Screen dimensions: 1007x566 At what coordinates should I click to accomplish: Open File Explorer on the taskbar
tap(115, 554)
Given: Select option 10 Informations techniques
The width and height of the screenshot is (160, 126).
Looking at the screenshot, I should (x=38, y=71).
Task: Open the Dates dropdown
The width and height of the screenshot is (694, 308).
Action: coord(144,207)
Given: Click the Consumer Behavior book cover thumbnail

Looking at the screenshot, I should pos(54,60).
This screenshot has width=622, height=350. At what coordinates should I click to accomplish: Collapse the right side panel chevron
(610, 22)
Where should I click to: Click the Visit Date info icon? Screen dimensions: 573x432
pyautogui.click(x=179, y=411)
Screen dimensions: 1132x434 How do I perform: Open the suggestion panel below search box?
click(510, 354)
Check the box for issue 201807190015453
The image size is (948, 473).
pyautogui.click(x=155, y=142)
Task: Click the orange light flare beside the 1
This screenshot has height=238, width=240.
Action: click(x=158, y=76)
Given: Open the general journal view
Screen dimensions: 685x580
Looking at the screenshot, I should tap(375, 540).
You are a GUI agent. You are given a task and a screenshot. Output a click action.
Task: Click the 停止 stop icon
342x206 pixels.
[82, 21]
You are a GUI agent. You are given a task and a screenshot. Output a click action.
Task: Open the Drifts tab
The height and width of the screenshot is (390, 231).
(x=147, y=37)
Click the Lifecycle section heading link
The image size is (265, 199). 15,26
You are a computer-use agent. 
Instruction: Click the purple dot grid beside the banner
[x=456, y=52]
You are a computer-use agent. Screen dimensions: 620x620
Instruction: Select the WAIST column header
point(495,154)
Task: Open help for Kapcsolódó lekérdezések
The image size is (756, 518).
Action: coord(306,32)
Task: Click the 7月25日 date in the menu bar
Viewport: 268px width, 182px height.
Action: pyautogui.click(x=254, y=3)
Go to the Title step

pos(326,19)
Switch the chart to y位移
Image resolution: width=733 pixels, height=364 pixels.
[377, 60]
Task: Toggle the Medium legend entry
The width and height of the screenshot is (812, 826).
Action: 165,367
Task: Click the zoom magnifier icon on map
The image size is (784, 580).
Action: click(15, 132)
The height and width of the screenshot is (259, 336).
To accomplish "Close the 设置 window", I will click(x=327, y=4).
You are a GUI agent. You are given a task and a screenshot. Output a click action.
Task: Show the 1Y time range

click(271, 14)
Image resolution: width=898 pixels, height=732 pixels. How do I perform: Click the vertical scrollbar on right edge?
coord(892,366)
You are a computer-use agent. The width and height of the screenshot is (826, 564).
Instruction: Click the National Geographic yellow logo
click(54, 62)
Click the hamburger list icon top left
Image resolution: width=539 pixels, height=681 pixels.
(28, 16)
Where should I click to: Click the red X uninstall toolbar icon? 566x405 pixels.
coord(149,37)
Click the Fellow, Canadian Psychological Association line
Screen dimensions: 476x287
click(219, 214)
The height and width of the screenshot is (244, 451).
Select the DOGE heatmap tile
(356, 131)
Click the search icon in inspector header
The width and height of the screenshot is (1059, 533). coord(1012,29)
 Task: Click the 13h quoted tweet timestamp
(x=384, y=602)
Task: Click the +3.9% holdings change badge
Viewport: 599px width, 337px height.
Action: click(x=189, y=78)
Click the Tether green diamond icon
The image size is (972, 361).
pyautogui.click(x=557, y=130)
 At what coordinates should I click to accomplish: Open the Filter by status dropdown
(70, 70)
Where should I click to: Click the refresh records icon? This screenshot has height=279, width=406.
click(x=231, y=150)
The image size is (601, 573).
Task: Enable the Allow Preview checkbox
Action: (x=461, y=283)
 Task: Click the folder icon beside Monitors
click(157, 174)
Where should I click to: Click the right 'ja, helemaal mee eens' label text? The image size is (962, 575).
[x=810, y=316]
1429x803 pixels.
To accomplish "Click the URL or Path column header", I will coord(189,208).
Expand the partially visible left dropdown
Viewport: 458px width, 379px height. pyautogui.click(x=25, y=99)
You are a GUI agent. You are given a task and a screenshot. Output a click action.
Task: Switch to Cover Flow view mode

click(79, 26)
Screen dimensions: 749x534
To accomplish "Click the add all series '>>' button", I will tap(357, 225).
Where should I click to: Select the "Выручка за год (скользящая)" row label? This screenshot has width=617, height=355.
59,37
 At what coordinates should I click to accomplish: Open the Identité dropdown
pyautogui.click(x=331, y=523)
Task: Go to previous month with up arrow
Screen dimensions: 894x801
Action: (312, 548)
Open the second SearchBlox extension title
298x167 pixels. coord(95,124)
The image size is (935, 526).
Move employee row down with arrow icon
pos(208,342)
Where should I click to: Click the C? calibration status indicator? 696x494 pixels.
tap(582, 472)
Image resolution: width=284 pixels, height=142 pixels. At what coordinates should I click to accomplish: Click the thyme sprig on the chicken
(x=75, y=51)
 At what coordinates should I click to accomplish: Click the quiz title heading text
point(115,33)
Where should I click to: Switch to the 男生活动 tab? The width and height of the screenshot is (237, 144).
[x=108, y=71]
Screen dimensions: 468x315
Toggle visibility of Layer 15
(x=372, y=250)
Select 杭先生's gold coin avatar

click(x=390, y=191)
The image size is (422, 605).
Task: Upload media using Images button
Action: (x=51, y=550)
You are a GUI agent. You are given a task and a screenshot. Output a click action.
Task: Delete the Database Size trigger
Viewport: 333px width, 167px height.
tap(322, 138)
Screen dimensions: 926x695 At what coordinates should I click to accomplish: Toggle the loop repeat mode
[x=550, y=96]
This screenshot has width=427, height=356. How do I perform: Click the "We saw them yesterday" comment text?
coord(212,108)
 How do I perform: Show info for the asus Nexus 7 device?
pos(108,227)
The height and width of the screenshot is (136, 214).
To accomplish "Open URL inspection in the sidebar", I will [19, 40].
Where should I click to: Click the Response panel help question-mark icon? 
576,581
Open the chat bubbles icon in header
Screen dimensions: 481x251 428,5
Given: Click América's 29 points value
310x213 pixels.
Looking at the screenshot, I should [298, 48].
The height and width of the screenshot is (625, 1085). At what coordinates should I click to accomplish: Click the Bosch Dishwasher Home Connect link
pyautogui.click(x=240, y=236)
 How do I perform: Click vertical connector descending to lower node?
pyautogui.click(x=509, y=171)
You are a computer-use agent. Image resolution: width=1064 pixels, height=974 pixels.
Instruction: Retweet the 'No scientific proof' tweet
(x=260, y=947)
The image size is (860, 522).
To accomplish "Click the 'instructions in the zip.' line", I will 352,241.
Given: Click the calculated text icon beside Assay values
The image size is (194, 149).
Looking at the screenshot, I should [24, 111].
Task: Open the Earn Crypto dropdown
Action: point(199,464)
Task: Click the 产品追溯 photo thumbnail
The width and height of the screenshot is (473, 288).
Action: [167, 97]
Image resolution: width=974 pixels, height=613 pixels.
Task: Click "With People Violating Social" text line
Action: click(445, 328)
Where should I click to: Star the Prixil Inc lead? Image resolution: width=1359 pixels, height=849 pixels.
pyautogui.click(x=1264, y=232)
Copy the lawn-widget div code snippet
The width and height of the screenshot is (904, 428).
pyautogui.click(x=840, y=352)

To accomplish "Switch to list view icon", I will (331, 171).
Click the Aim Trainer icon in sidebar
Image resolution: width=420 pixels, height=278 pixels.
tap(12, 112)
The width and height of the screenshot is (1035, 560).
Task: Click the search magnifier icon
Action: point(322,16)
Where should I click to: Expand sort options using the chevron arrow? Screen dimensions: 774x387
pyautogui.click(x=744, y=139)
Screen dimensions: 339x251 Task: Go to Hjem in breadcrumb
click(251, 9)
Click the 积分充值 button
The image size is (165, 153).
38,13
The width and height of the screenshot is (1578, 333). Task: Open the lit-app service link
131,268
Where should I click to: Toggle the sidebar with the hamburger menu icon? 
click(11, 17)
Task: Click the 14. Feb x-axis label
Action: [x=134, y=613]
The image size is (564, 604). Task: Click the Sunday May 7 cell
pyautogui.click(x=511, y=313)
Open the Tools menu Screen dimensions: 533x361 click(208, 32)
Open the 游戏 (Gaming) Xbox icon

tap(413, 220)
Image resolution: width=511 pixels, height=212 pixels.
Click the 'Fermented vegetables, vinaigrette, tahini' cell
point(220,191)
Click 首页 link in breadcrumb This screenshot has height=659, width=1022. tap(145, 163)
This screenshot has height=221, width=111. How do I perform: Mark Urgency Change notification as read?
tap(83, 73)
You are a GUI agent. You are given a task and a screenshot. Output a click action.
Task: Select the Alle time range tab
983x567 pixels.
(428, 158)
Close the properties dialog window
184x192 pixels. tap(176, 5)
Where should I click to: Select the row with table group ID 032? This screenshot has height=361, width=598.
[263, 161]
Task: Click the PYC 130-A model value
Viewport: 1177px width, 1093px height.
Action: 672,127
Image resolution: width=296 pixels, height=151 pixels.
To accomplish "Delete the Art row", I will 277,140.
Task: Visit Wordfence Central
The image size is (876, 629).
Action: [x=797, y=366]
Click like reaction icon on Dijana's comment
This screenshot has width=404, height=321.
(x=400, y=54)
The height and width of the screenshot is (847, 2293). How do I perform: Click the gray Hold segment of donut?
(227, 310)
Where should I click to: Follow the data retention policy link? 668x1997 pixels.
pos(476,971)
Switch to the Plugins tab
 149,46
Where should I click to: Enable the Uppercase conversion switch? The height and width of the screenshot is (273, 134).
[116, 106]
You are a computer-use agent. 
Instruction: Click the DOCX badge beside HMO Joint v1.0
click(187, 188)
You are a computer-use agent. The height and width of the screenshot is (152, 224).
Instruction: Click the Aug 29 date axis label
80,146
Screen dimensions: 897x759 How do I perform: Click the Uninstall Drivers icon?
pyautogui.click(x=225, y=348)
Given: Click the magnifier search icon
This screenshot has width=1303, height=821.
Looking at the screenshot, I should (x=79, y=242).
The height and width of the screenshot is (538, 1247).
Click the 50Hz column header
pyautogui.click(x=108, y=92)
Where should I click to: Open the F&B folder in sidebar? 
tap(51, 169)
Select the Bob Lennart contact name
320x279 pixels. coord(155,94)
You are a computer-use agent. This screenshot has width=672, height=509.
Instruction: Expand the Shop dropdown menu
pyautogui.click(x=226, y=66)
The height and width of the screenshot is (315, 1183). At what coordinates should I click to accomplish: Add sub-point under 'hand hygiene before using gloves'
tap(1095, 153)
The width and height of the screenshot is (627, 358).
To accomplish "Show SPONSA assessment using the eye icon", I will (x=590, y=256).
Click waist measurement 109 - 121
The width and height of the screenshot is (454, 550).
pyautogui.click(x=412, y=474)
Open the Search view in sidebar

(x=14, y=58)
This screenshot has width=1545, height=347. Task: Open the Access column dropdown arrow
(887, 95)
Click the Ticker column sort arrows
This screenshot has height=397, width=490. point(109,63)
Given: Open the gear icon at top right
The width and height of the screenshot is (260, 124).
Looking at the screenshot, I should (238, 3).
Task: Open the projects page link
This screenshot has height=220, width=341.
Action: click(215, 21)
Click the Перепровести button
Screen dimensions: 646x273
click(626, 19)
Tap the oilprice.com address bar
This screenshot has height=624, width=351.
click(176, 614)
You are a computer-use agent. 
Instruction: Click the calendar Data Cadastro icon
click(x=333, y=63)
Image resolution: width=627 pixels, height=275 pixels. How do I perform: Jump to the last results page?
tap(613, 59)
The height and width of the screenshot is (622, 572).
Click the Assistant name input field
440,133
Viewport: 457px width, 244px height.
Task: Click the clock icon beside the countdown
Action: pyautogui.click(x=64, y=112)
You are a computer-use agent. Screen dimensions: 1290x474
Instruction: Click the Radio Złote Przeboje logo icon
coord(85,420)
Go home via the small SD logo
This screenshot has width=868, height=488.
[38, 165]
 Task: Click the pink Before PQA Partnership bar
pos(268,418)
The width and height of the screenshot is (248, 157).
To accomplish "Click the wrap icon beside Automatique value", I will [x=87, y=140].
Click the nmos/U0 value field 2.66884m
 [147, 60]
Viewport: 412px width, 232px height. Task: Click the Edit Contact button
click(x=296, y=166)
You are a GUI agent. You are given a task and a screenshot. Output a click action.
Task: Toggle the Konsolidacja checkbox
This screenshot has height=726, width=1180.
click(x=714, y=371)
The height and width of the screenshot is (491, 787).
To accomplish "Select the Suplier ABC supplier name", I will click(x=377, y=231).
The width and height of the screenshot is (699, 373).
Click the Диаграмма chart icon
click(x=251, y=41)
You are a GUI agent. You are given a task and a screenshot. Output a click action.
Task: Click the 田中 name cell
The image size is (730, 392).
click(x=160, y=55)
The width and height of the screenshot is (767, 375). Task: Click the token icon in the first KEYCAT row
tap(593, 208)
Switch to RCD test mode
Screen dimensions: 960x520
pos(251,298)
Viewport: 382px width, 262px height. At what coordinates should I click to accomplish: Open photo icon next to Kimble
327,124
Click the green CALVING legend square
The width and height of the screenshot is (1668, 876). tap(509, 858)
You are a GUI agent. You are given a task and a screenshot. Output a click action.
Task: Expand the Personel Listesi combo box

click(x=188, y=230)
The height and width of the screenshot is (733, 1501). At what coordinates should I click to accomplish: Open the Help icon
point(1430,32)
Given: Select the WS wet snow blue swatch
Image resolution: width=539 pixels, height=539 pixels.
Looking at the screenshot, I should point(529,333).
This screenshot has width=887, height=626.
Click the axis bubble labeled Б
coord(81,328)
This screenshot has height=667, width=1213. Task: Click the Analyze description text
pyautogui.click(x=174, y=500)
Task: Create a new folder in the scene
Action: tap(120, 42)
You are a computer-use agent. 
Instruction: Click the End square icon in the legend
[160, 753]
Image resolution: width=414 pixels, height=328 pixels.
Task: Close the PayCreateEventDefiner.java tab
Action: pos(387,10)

--

AIM OF THE TASK:
Each line of the entries above that contains "computer" must be copied into the answer.

RESPONSE AREA:
You are a computer-use agent. 
You are a computer-use agent. Screen dimensions: 620x620
You are a computer-use agent. The width and height of the screenshot is (826, 564).
You are a computer-use agent. Image resolution: width=1064 pixels, height=974 pixels.
You are a computer-use agent. 
You are a computer-use agent. The height and width of the screenshot is (152, 224).
You are a computer-use agent. This screenshot has width=672, height=509.
You are a computer-use agent. 
You are a computer-use agent. Screen dimensions: 1290x474
You are a computer-use agent. 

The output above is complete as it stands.